▶ **ASSIGNMENT**
Print each line of the material again, keeping everything exact.

▶ **EXTRACTED INFORMATION**
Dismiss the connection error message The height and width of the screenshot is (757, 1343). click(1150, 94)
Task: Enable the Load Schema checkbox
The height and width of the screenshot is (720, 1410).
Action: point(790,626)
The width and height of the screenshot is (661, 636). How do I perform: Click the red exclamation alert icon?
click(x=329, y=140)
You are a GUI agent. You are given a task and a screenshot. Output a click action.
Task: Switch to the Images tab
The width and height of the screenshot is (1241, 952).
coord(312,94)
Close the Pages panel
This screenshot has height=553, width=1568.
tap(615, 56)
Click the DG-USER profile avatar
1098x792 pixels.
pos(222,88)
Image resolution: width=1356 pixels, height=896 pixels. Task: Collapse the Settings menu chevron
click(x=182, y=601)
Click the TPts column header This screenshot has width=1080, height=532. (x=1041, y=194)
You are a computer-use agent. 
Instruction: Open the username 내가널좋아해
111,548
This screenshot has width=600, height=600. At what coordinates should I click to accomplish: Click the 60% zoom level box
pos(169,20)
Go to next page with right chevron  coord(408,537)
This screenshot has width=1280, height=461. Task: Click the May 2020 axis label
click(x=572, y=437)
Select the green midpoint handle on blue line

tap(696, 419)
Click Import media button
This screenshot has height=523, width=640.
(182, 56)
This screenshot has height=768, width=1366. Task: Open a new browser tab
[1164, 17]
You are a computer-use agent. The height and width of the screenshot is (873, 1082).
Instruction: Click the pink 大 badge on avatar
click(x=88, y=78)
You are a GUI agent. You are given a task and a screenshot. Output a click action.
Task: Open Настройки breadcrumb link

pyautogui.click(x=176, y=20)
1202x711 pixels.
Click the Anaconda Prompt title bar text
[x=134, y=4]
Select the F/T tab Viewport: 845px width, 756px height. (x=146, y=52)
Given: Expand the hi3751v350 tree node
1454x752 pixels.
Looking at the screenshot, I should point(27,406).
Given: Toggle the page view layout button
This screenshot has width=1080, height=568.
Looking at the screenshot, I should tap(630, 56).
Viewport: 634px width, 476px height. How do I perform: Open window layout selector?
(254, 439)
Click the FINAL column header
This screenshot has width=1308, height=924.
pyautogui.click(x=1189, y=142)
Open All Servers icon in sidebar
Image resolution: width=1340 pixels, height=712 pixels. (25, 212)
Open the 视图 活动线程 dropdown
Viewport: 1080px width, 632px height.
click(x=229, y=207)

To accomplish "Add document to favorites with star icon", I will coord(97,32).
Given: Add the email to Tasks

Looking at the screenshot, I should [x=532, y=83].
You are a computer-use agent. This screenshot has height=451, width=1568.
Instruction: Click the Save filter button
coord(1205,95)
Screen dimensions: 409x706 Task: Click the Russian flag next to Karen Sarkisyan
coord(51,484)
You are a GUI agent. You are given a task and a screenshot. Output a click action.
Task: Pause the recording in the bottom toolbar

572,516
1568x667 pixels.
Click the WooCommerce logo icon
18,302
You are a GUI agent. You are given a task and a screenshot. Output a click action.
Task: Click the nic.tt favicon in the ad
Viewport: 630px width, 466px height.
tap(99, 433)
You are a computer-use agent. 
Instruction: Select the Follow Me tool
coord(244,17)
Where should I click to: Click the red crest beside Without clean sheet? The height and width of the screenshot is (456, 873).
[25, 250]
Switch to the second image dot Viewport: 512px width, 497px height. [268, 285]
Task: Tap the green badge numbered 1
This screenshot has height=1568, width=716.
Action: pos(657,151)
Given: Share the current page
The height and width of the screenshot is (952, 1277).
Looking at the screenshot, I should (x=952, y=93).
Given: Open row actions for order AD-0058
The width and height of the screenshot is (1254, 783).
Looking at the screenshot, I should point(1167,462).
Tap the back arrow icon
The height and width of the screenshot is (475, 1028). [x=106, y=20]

▶ **OUTPUT BELOW**
Dismiss the connection error message The height and width of the screenshot is (757, 1343). click(1150, 94)
Task: Enable the Load Schema checkbox
The height and width of the screenshot is (720, 1410).
Action: point(790,626)
The width and height of the screenshot is (661, 636). How do I perform: Click the red exclamation alert icon?
click(x=329, y=140)
You are a GUI agent. You are given a task and a screenshot. Output a click action.
Task: Switch to the Images tab
The width and height of the screenshot is (1241, 952).
coord(312,94)
Close the Pages panel
This screenshot has height=553, width=1568.
tap(615, 56)
Click the DG-USER profile avatar
1098x792 pixels.
pos(222,88)
Image resolution: width=1356 pixels, height=896 pixels. Task: Collapse the Settings menu chevron
click(x=182, y=601)
Click the TPts column header This screenshot has width=1080, height=532. (x=1041, y=194)
You are a computer-use agent. 
Instruction: Open the username 내가널좋아해
111,548
This screenshot has width=600, height=600. At what coordinates should I click to accomplish: Click the 60% zoom level box
pos(169,20)
Go to next page with right chevron  coord(408,537)
This screenshot has width=1280, height=461. Task: Click the May 2020 axis label
click(x=572, y=437)
Select the green midpoint handle on blue line

tap(696, 419)
Click Import media button
This screenshot has height=523, width=640.
(182, 56)
This screenshot has height=768, width=1366. Task: Open a new browser tab
[1164, 17]
You are a computer-use agent. The height and width of the screenshot is (873, 1082).
Instruction: Click the pink 大 badge on avatar
click(x=88, y=78)
You are a GUI agent. You are given a task and a screenshot. Output a click action.
Task: Open Настройки breadcrumb link

pyautogui.click(x=176, y=20)
1202x711 pixels.
Click the Anaconda Prompt title bar text
[x=134, y=4]
Select the F/T tab Viewport: 845px width, 756px height. (x=146, y=52)
Given: Expand the hi3751v350 tree node
1454x752 pixels.
Looking at the screenshot, I should point(27,406).
Given: Toggle the page view layout button
This screenshot has width=1080, height=568.
Looking at the screenshot, I should tap(630, 56).
Viewport: 634px width, 476px height. How do I perform: Open window layout selector?
(254, 439)
Click the FINAL column header
This screenshot has width=1308, height=924.
pyautogui.click(x=1189, y=142)
Open All Servers icon in sidebar
Image resolution: width=1340 pixels, height=712 pixels. (25, 212)
Open the 视图 活动线程 dropdown
Viewport: 1080px width, 632px height.
click(x=229, y=207)

To accomplish "Add document to favorites with star icon", I will coord(97,32).
Given: Add the email to Tasks

Looking at the screenshot, I should [x=532, y=83].
You are a computer-use agent. This screenshot has height=451, width=1568.
Instruction: Click the Save filter button
coord(1205,95)
Screen dimensions: 409x706 Task: Click the Russian flag next to Karen Sarkisyan
coord(51,484)
You are a GUI agent. You are given a task and a screenshot. Output a click action.
Task: Pause the recording in the bottom toolbar

572,516
1568x667 pixels.
Click the WooCommerce logo icon
18,302
You are a GUI agent. You are given a task and a screenshot. Output a click action.
Task: Click the nic.tt favicon in the ad
Viewport: 630px width, 466px height.
tap(99, 433)
You are a computer-use agent. 
Instruction: Select the Follow Me tool
coord(244,17)
Where should I click to: Click the red crest beside Without clean sheet? The height and width of the screenshot is (456, 873).
[25, 250]
Switch to the second image dot Viewport: 512px width, 497px height. [268, 285]
Task: Tap the green badge numbered 1
This screenshot has height=1568, width=716.
Action: pos(657,151)
Given: Share the current page
The height and width of the screenshot is (952, 1277).
Looking at the screenshot, I should (x=952, y=93).
Given: Open row actions for order AD-0058
The width and height of the screenshot is (1254, 783).
Looking at the screenshot, I should point(1167,462).
Tap the back arrow icon
The height and width of the screenshot is (475, 1028). [x=106, y=20]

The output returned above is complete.